Cisco Mail is being shut down, but the company assures customers that it remains committed to collaboration services.
Cisco on Monday announced the discontinuation of Cisco Mail, its hosted email service, a move that casts a pall over the company's other collaboration efforts.

Debra Chrapaty, a former Microsoft executive hired in late 2009 to helm Cisco's collaboration software group, broke the news in a blog post.

"[Cisco Mail] has been well received, but we’ve since learned that customers have come to view their email as a mature and commoditized tool versus a long-term differentiated element of their collaboration strategy," she wrote. "We've also heard that customers are eager to embrace emerging collaboration tools such as social software and video."

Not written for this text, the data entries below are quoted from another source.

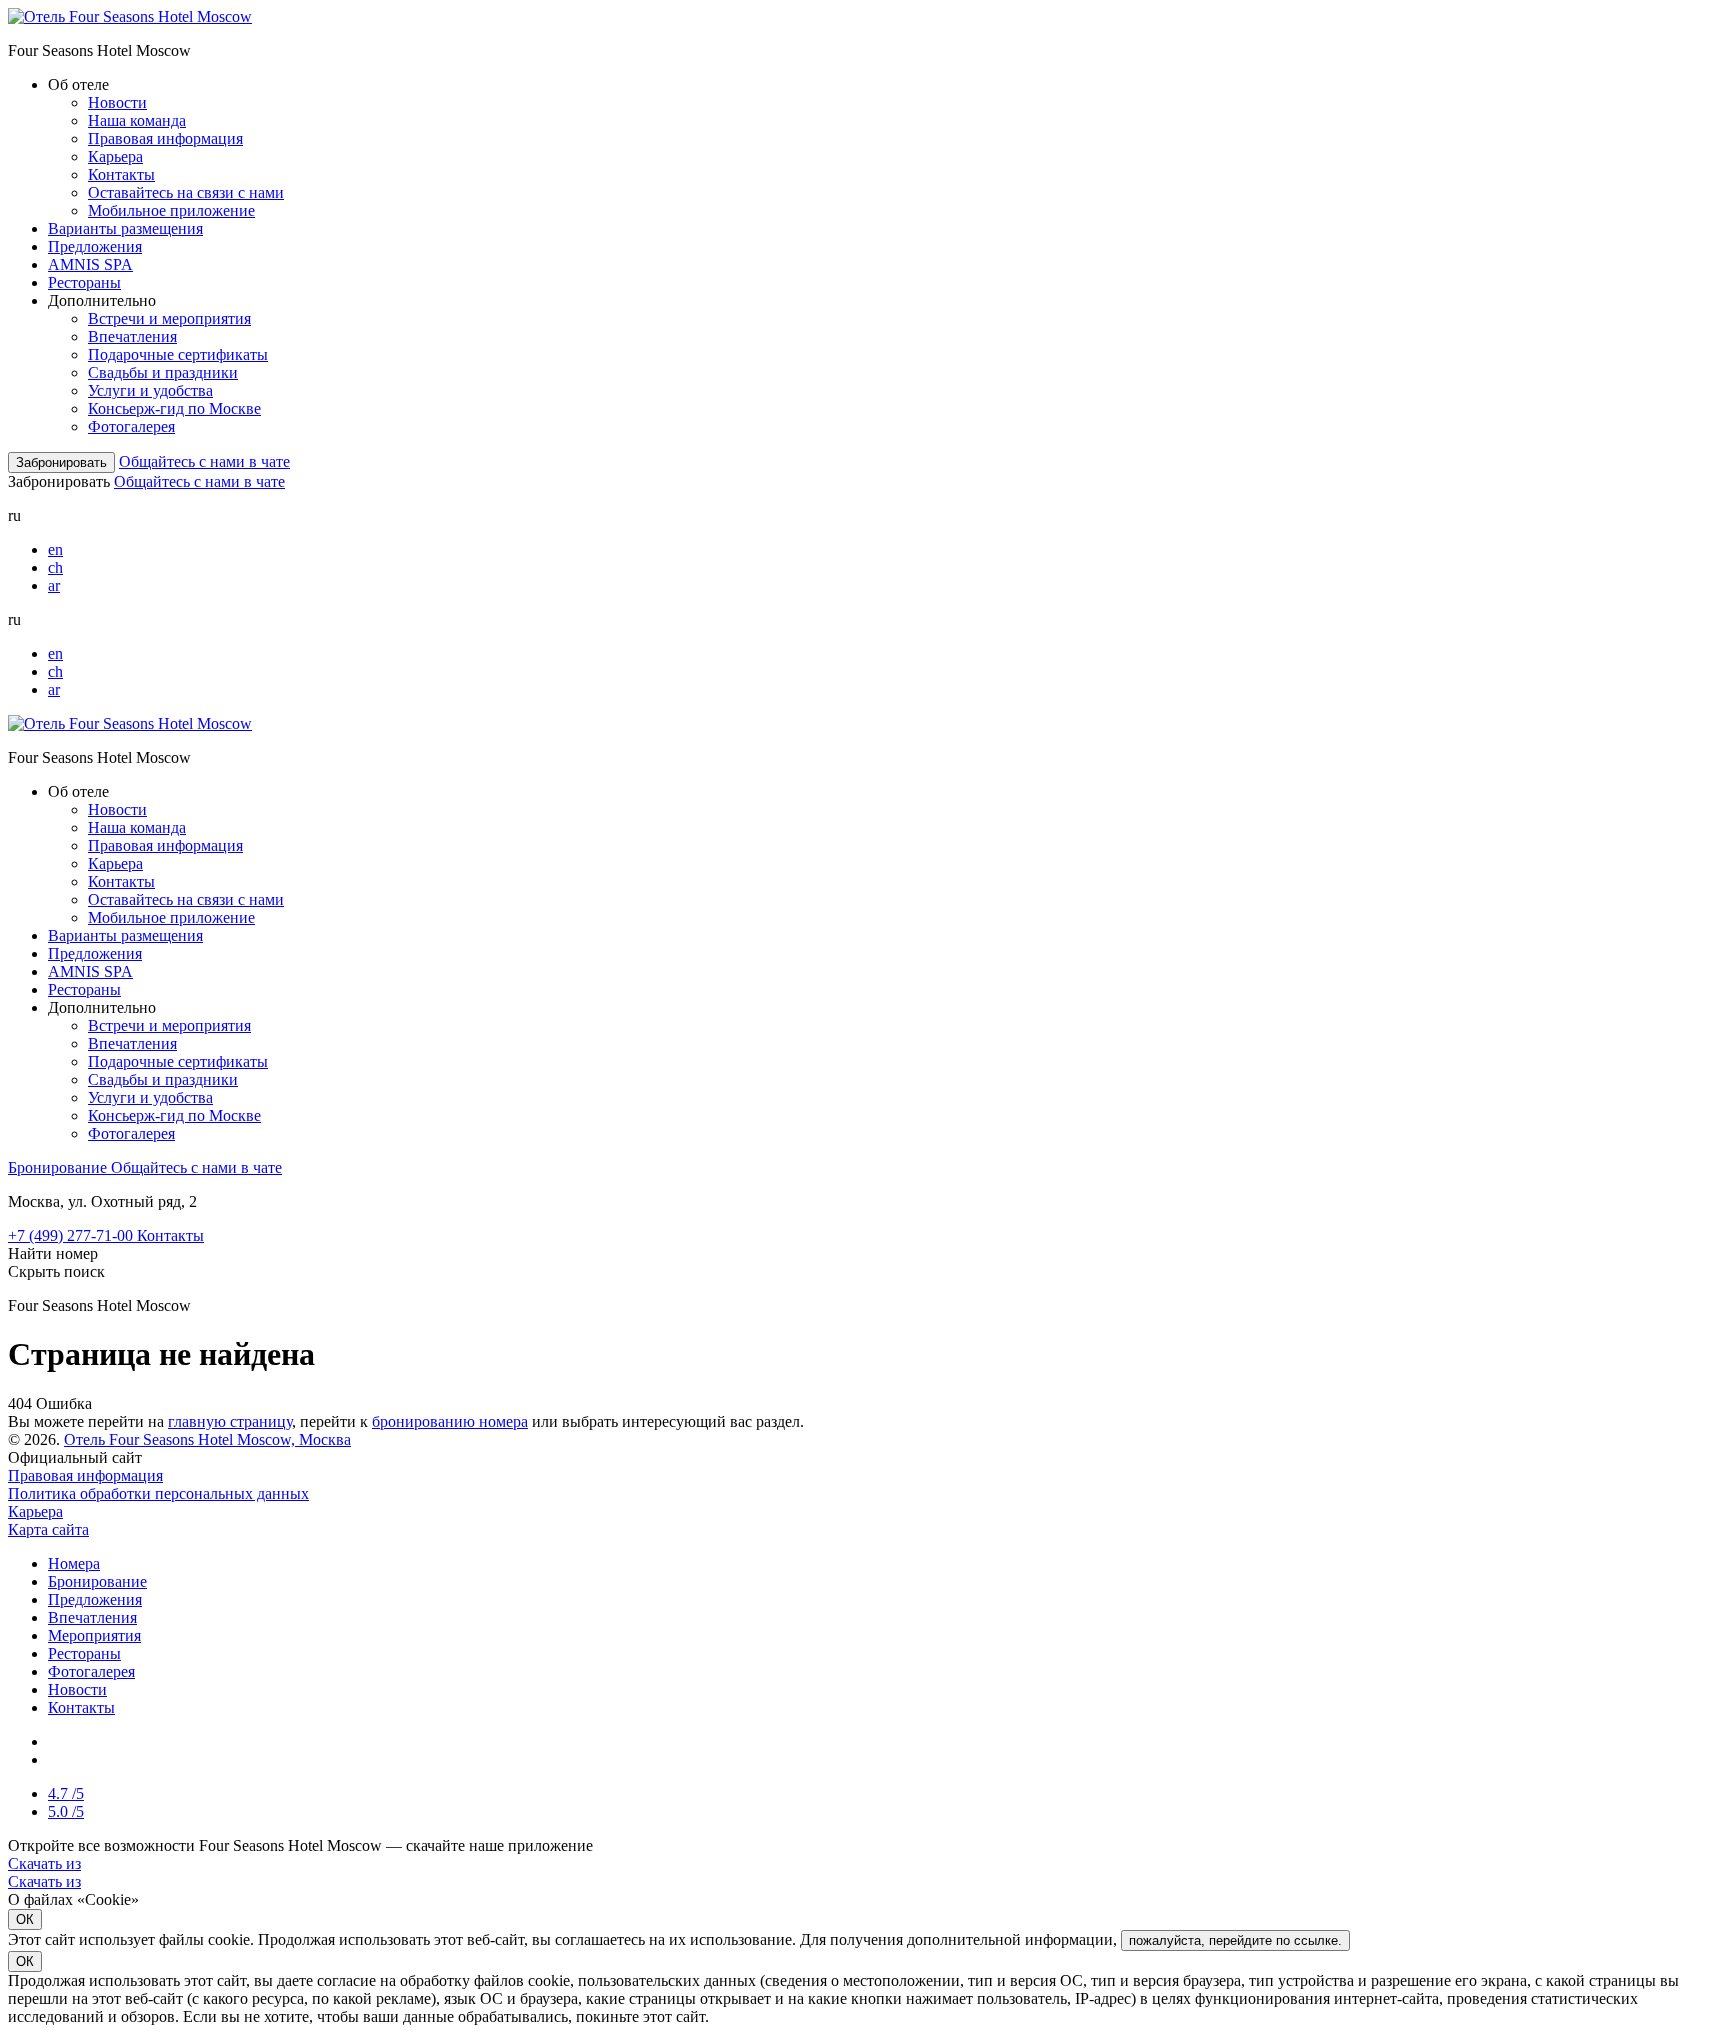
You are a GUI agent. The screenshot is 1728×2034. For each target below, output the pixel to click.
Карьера (115, 156)
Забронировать (61, 462)
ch (55, 567)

These findings, she explained, had led Cisco to cease investment in its hosted email service in order to focus on other aspects of the collaboration market.

Cisco Mail was introduced in November 2009 in a limited release. According to Gartner analyst Matt Cain, the service managed to attract about 30 corporate customers that paid for about 3,000 seats.

In a draft of a research note he's writing on the demise of Cisco Mail, Cain finds Cisco's rationale for entering the hosted email market sound, but its execution and understanding of the market lacking.

The company's plan, he says, was to build a collaboration stack that rivaled Microsoft, with its VoIP assets as a point of differentiation. It spent $215 million on Exchange-compatible email provider PostPath in 2008 and set about trying to take its technology into the cloud.

The effort appears not to have gone well. PostPath founder Duncan Greatwood left the company last year and Chrapaty was left to clean things up. Cain points to the repeated delays in moving Cisco Mail to general availability as the clearest sign that the project was having problems integrating Cisco's VoIP and WebEx technology.

By pulling out of the hosted email market, Cain says that Cisco is betting email has become commoditized and is focusing its collaboration efforts on activity streams, social media, real-time services, and Web conferencing.

But the company's strategic retreat has the potential to become a rout: "The conventional buying pattern," Cain's research note says, "has been that the incumbent email supplier is in the best position to supply these adjacent collaboration services due to the advantages of product bundling, infrastructure re-use, and multi-modal integration in the client."

Providing email service to companies, in other words, is likely to help sell other other services. Consider how well Google has done moving Gmail users to Google Apps.

On a positive note, Cisco's exit from the hosted email market will free up technical talent at the company, thereby allowing enhancements to collaboration services that may have better growth potential than email.